Approximately $5 million left over from unused balances on Hawaii Restaurant Cards has been added to the state unemployment insurance loan.
Recipients of the Hawaii Restaurant Card spent about $70 million, according to Gwen Yamamoto Lau, program administrator, and generated more than 1.7 million transactions.
The Mastercard debit cards, which were issued about three months ago to qualified recipients in Hawaii, were each loaded with $500 to help the unemployed as well as boost restaurant sales.
The roughly $75 million state economic stimulus was supported by federal coronavirus aid funds, and was mailed to Hawaii residents who opened an initial unemployment insurance claim with the state on or after March 1 and certified that their job loss was due to the COVID-19 pandemic, along with other qualifications.
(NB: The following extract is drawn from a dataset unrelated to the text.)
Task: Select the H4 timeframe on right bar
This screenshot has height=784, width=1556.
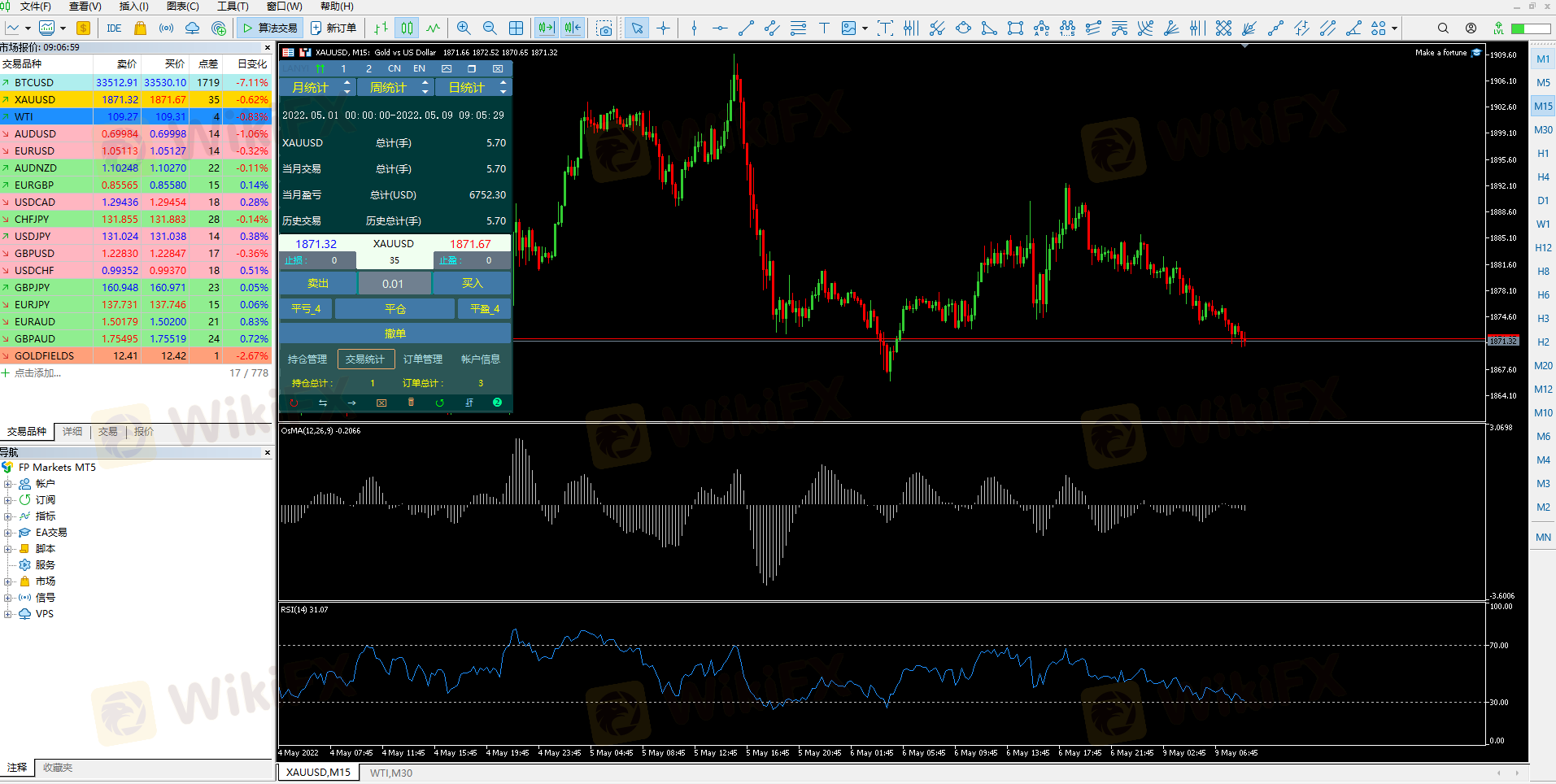Action: click(1543, 176)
A total of 148,576 Hawaii Restaurant Cards were issued.
The cards, which could be used to purchase food and non-alcoholic beverages at eating establishments, helped more than 4,200 restaurants, bakeries, caterers, farmers, and others statewide.
Recipients had until 11:59 p.m. on Dec. 15 to use the cards, with any remaining balance to be returned to the state.
The transactions resulted in an economic multiplier output of $151.2 million for the state, according to Lau, while generating state tax revenue of about $8.9 million.
In addition, the cards helped create or retain more than 1,100 jobs and helped displaced workers statewide.
“While the unfortunate reality is that the restaurant industry and its supply chain also saw a number of business closures, we’ve received an overwhelming response from restauranteurs, employees, customers, vendors and the community that the Hawaii Restaurant Card Program alleviated a lot of concern and apprehension during a time of uncertainty brought on by this pandemic,” said Lau in a statement. “So really, this program not only proved economic success for the restaurant industry and its supply chain, but provided hope for the industry going into 2021.”